I saw "Walk the Line" on DVD today. I had meant to see this during my Houston exile, but it opened the day before we moved back here, and the local theater situation in Slidell remains bleak, with both of the tiny moviehouses still closed, and who wants to drive 20 miles just to see a movie? Okay, so I've driven farther than that many times to see a film in a theater where my feet won't stick to the floor. I just haven't wanted to lately. We are finally getting that multiplex we've been promised for years, I suspect thanks to that theater chain getting an insurance check for its property in New Orleans.
Oh yeah, the movie. The lead acting performances alone make "Walk the Line" worth seeing. I don't know whether the songs were recorded in the order they appeared in the movie, but Joaquin Phoenix's singing sounded more confident as the film went on, and, by the end, he was pretty much channeling Johnny Cash, complete with Cash's mannerisms and stage presence. He also managed to play Cash well, acting like a total jerk much of the time without losing sight of Cash's considerable natural charm or becoming entirely unsympathetic.

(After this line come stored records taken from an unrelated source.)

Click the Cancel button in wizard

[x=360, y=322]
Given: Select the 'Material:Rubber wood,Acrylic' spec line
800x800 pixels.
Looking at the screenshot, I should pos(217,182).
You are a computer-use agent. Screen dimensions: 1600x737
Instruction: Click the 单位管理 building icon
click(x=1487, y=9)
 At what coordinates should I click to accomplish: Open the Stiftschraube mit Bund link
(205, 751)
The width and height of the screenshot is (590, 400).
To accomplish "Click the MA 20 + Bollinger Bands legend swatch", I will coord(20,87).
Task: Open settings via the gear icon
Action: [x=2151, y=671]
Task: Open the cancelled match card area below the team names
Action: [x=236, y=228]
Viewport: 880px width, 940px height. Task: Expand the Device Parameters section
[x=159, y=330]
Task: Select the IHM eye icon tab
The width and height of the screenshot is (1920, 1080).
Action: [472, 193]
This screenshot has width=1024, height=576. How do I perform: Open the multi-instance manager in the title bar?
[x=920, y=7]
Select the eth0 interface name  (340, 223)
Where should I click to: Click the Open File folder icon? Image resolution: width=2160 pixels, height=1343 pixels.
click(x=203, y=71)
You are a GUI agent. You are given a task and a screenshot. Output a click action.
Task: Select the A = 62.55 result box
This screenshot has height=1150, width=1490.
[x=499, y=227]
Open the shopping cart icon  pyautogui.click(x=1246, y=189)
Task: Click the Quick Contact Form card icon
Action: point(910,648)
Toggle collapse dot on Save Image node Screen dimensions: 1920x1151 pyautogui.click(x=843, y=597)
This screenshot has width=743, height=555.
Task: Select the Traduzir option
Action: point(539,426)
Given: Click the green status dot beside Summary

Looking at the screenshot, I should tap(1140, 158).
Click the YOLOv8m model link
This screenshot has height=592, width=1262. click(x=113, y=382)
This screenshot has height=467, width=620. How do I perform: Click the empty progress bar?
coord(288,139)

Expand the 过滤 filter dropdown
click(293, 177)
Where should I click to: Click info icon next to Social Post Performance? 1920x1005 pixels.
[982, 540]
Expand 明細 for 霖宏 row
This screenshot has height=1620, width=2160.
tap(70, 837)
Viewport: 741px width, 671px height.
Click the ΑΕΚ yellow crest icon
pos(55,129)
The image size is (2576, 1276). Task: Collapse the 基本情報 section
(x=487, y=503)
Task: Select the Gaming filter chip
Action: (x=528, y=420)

The relationship between Johnny and June Carter is the main plot element of the movie, and Reese Witherspoon doesn't disappoint as June. One question I had, however, was what kept her attracted to him. I got the impression that the movie version of June Carter Cash was more disgusted by him, and felt sorry for him, than she was attracted to him. Perhaps a little more exploration of her emotions might have been helpful there.
Tuesday, February 28, 2006
Walkin' the Line
Monday, February 27, 2006
More suffering in the Big Easy
I just came from the food court in the Place St. Charles office building, where I had hoped to munch on my favorite media noche sandwich and fried plantains. Evidently, the sandwich press there is broken, so I had to order something else. Yet one more annoyance caused by Hurricane Katrina. Oh, the humanity! Sniff. On second thought, I hope I don't end up sniffing. I seem to develop a very nasty cough every time I come to the city; it had me sick yesterday and Saturday. Today has been so far, so good.
Judging from the trash on the streets, Carnival is going well. It'll be interesting to see if the powers-that-be use the tonnage of trash to estimate attendance--there are still tons of debris and garbage left over from the storm that haven't been collected, and I wonder whether the city has the manpower or the funds to collect the Carnival garbage.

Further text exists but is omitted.